WORK TASK
The line containing "View Details for luxurywash.info" marks the start; extract exactly from it through the last line of the entries, and omit any pictures.

RECORDS PROVIDED
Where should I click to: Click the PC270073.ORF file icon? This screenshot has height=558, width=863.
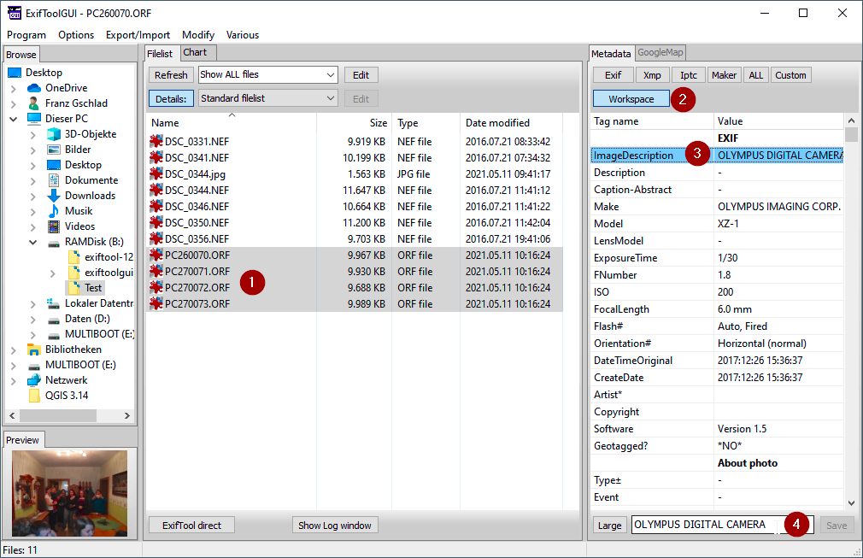click(156, 304)
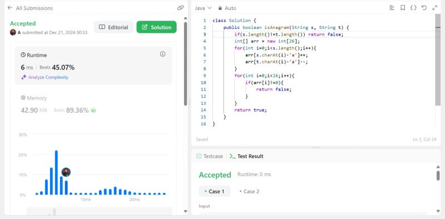This screenshot has height=219, width=445.
Task: Toggle the Auto lock setting
Action: [227, 8]
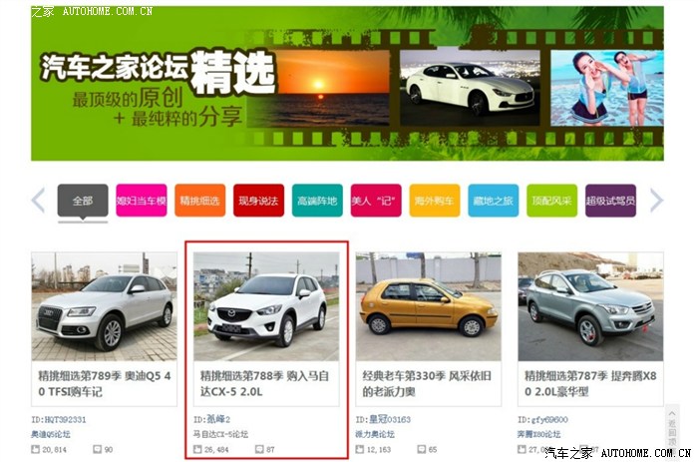
Task: Click the left arrow of category carousel
Action: 38,201
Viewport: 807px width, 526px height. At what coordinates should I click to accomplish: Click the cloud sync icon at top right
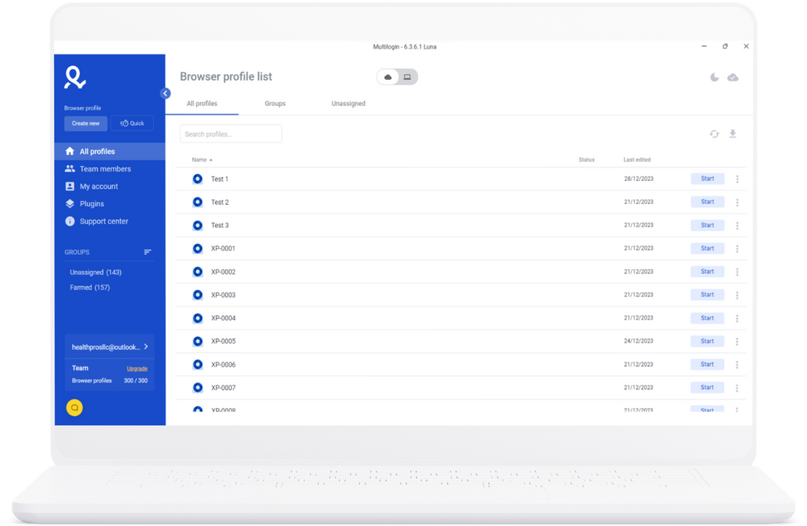[x=733, y=77]
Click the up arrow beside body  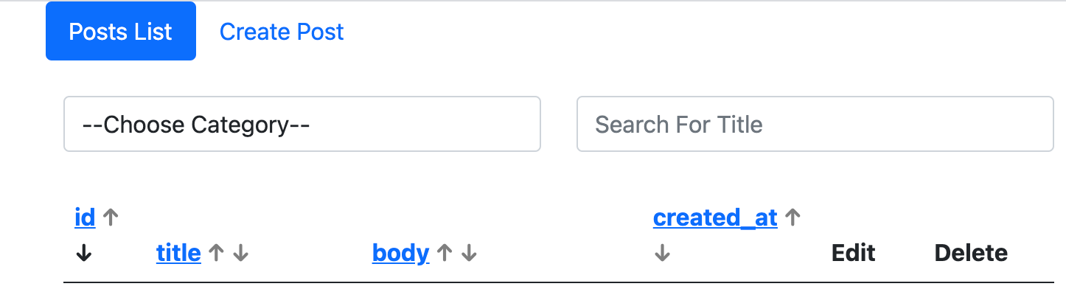[444, 253]
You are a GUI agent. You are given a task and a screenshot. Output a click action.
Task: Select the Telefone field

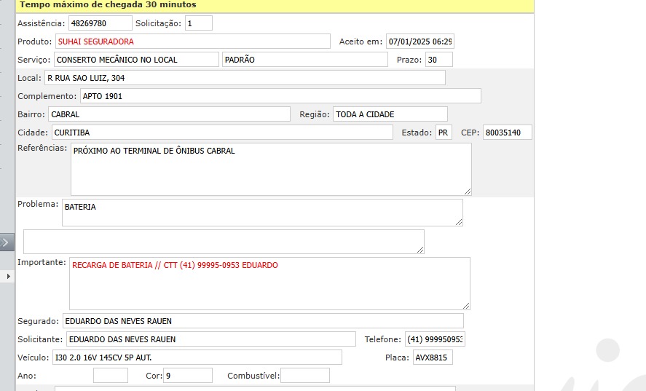click(435, 339)
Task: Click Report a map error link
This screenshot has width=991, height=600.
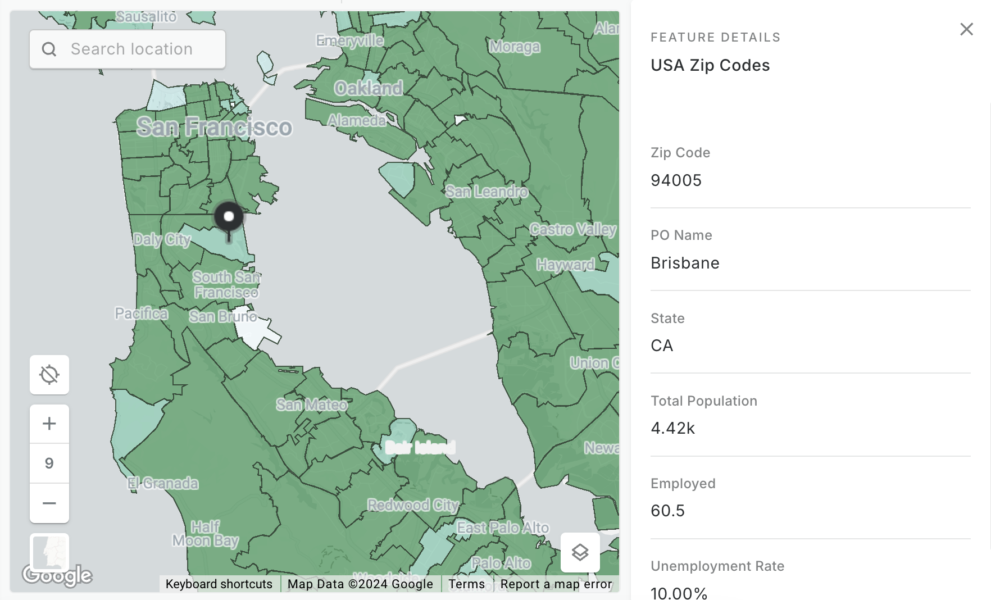Action: coord(556,584)
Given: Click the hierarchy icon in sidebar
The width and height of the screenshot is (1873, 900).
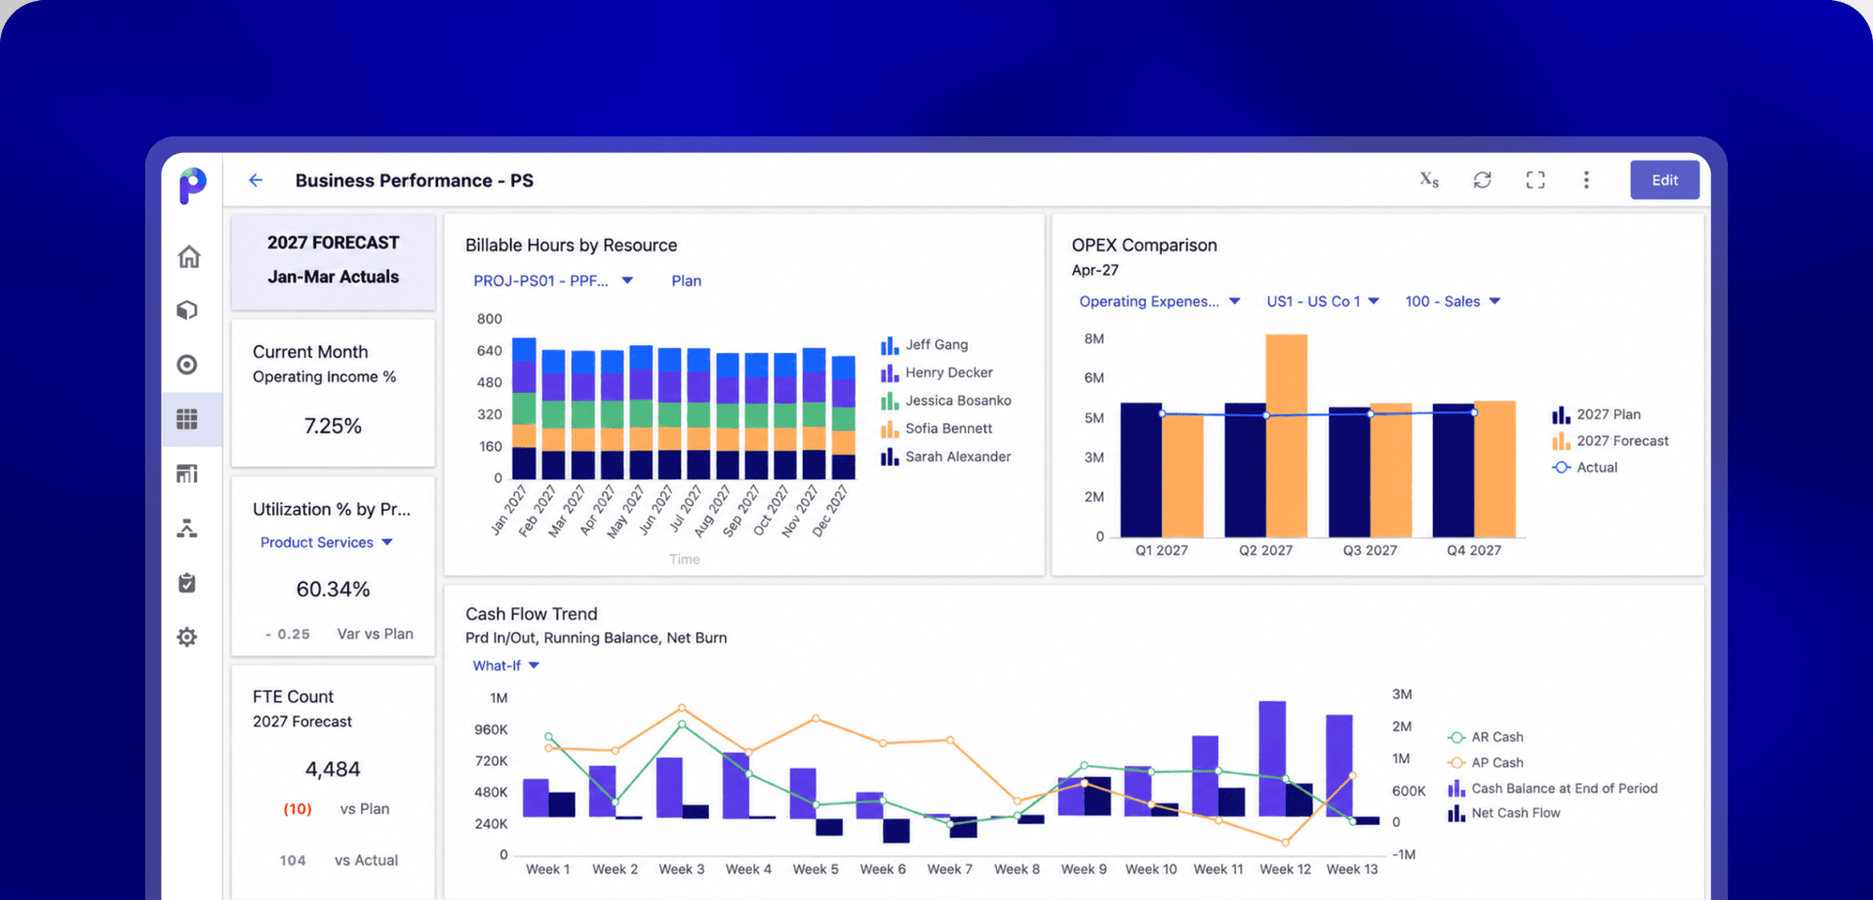Looking at the screenshot, I should click(187, 528).

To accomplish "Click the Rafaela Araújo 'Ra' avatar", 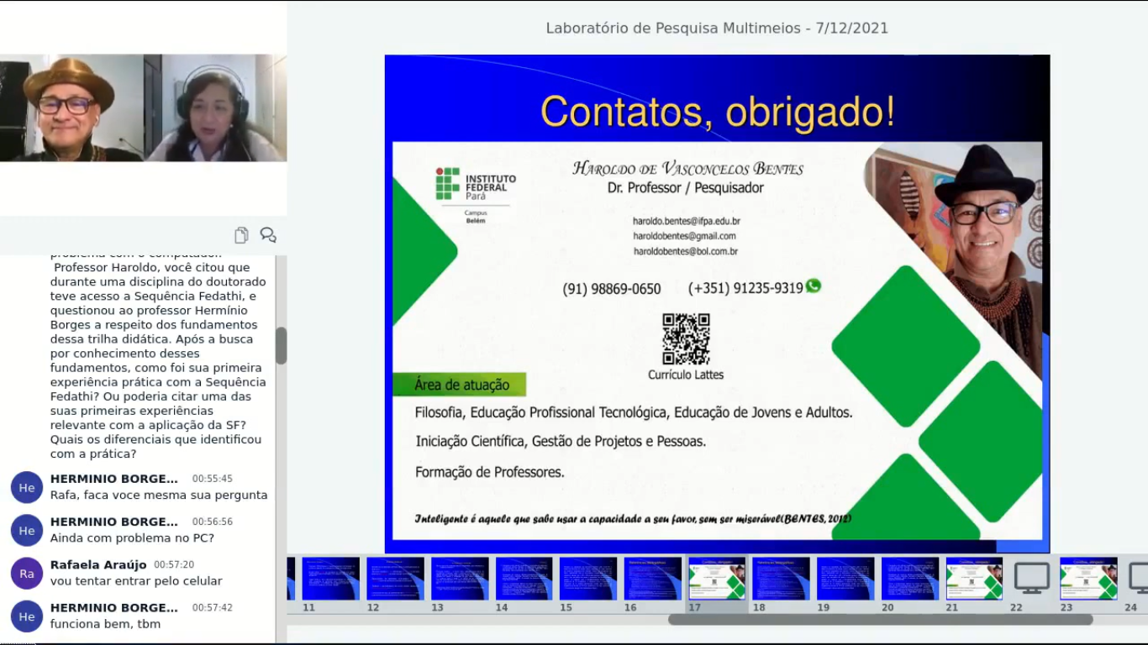I will click(x=27, y=573).

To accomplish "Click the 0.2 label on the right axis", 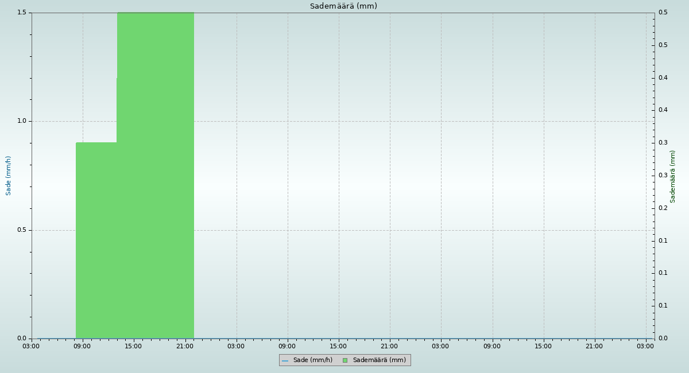I will [x=663, y=208].
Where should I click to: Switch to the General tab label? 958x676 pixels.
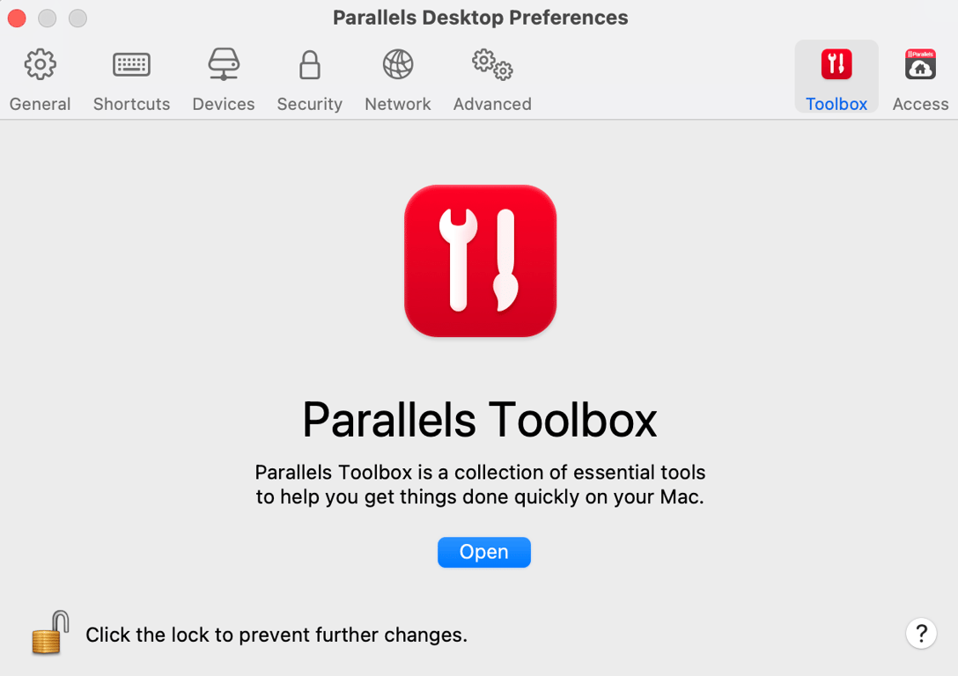tap(41, 104)
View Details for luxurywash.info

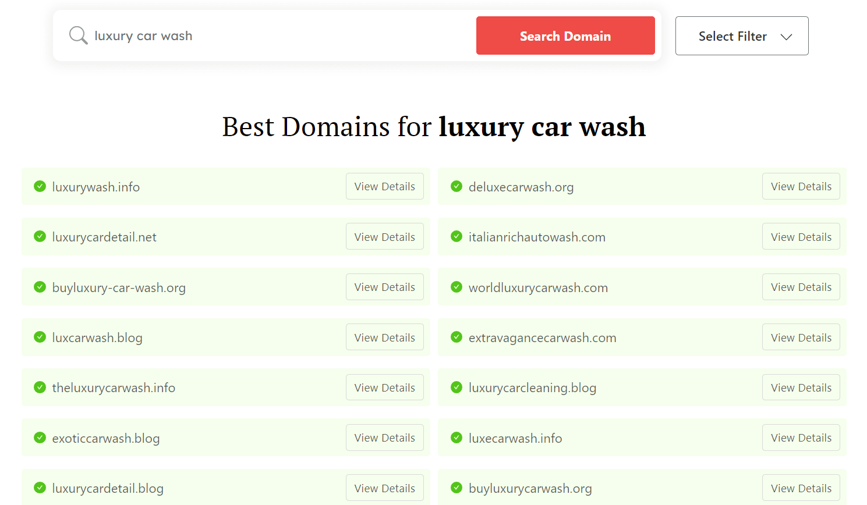pos(384,186)
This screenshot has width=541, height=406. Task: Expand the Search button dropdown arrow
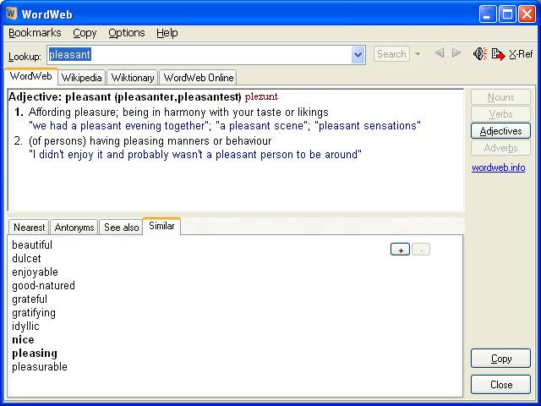[418, 54]
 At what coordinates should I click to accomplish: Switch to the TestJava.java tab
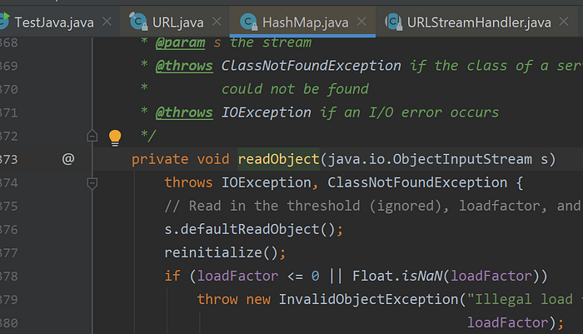pos(54,22)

REPLY TO THE EXERCISE
View Details for luxurywash.info

pos(384,186)
This screenshot has width=541, height=406. Task: Expand the Search button dropdown arrow
[418, 54]
 At what coordinates should I click to accomplish: Switch to the TestJava.java tab
pos(54,22)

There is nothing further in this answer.